Doherty was raised in Weston, Massachusetts, a wealthy suburb near Boston. When she was growing up, the town had problems of its own with homophobia and sexual harassment. Her parents tried to protect her from that, but in the process they also kept her from knowing valuable information about sex, sexuality, world diversity and social justice movements.

“I didn’t know that girls could be queer until I was fully 16 years old,” Doherty said. “I grew up in a family that valued keeping our business private over almost anything else. So talking about sex and sexuality was really taboo. Speaking up too much, just in general, was kind of frowned upon.” 

Before discovering queerness for herself in a library book about two girls falling in love in the Boston area, queerness for her was primarily characterized by its portrayal in the media and homophobic jokes told by her peers.

When Doherty was a senior in high school she started a Gay Straight Alliance. GSAs are often present in middle schools and highschools. These groups are both organized and led by students, and they serve as safe spaces for LGBTQIA+ youth to discuss issues and establish a community.

“[After I started a GSA], I started going up at school assemblies to make announcements that it was happening at all, to raise the visibility and to also make people hear the word gay in a context other than Richard Gere jokes,” Doherty said. “[I] connected with other people. There was certainly pushback and people who weren’t allowed to hang out with me anymore, people who weren’t allowed to talk to me in school, some catcalling, some of your standard high school posters being ripped down and slurs written on stuff.”

Coming from a town that sees issues such as sexuality and diversity as taboo, Doherty has had to teach herself about the parts of the world that were not found in Weston. 

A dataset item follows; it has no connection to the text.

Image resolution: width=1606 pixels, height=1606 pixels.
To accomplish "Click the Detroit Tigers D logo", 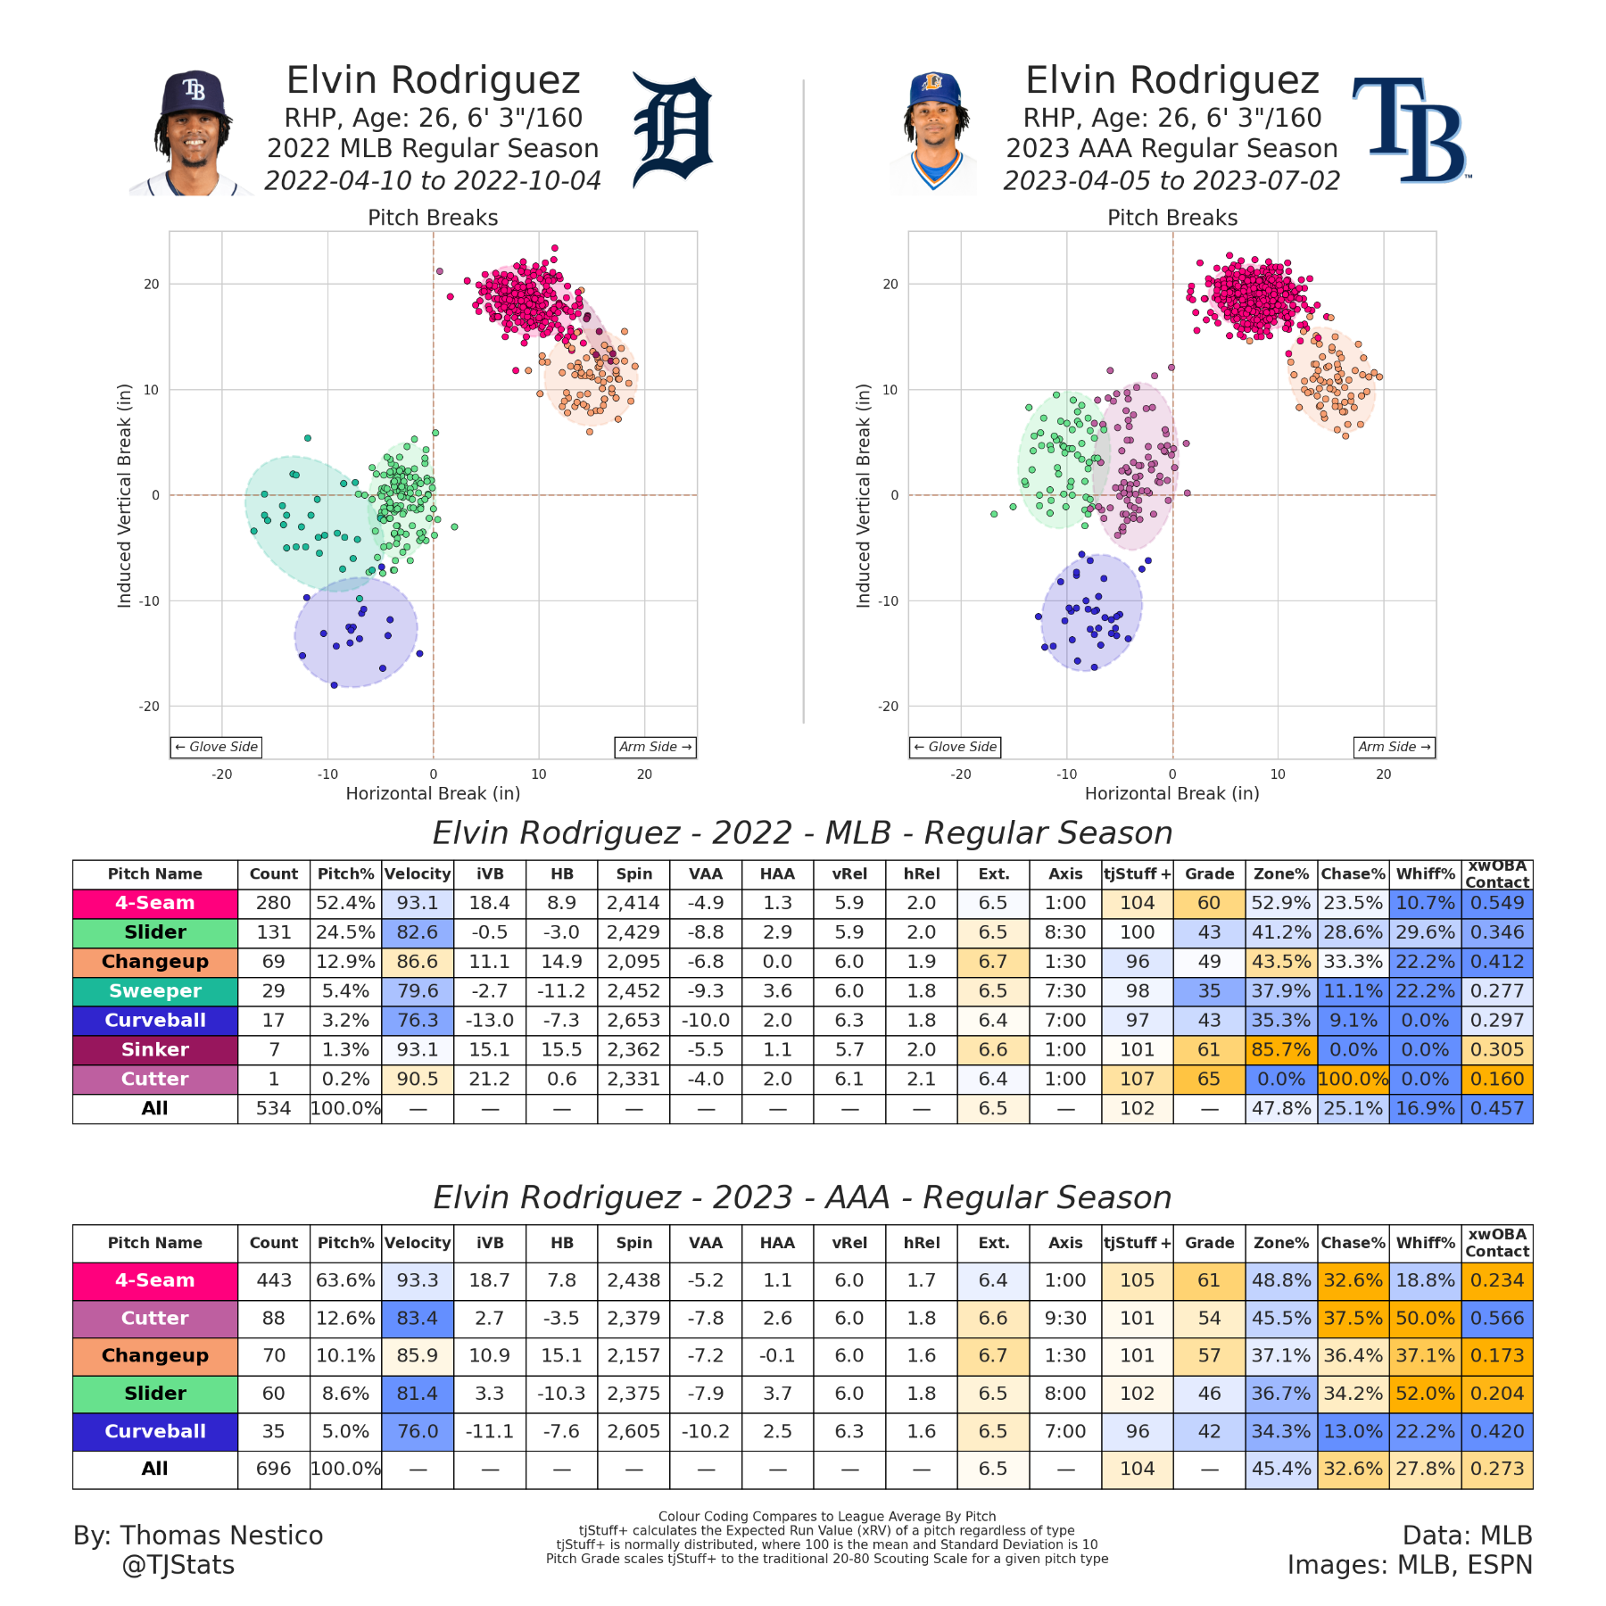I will (672, 131).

She read books about activists who challenged corporations and societal expectations, she read the writings of LGBTQIA+ people of color, news groups and visited chat rooms that housed discussions and threads written by queer and trans adults. She also learned about the privilege she had as a white person from a wealthy town who had access to well-funded public education. 

“I took out every book and every movie that the public library in my town had to offer. The librarians knew that I was queer before I actually figured out that I was queer. I did all the research,” Doherty said. 

This learning continued when Doherty attended Cornell University as an undergrad. She lived in a multicultural living learning unit with other queer and trans people of color, in addition to cisgender and heterosexual people of color and a few other white students. 

“We did regular share outs about our different cultures and heritages and [we spoke about] where we came from and what we were proud of. [We shared] what we had questions about and the histories of our ancestors,” Doherty said.

When she finished undergrad with a double bachelors in women’s studies and sociology, she worked at the LGBT Resource Center at Cornell for five years. Once she moved on from there she went to grad school, then she followed opportunities to organize with various communities and work with students.

The LGBTQ+ Resource Center job at Ferris opened up at a time when Doherty was actively looking for a chance to get back into the field that she loves.

Leading up to this point, Doherty’s work has focused on students. She contributes part of this trend to lived experience. She was a queer student who struggled with mental health issues and turbulent family relationships. 

“My hope is that it’s useful to have access to the kinds of resources that I can set up and that I’m good at,” Doherty said. 

Discovering her queerness has allowed Doherty to further understand her place in the world and to identify the things she doesn’t like about it. Ever since she picked up that book about the two queer girls in love, she has been educating herself and others to make it so that other kids don’t go years without exposure to sexuality, diversity and other issues that affect the people in this world.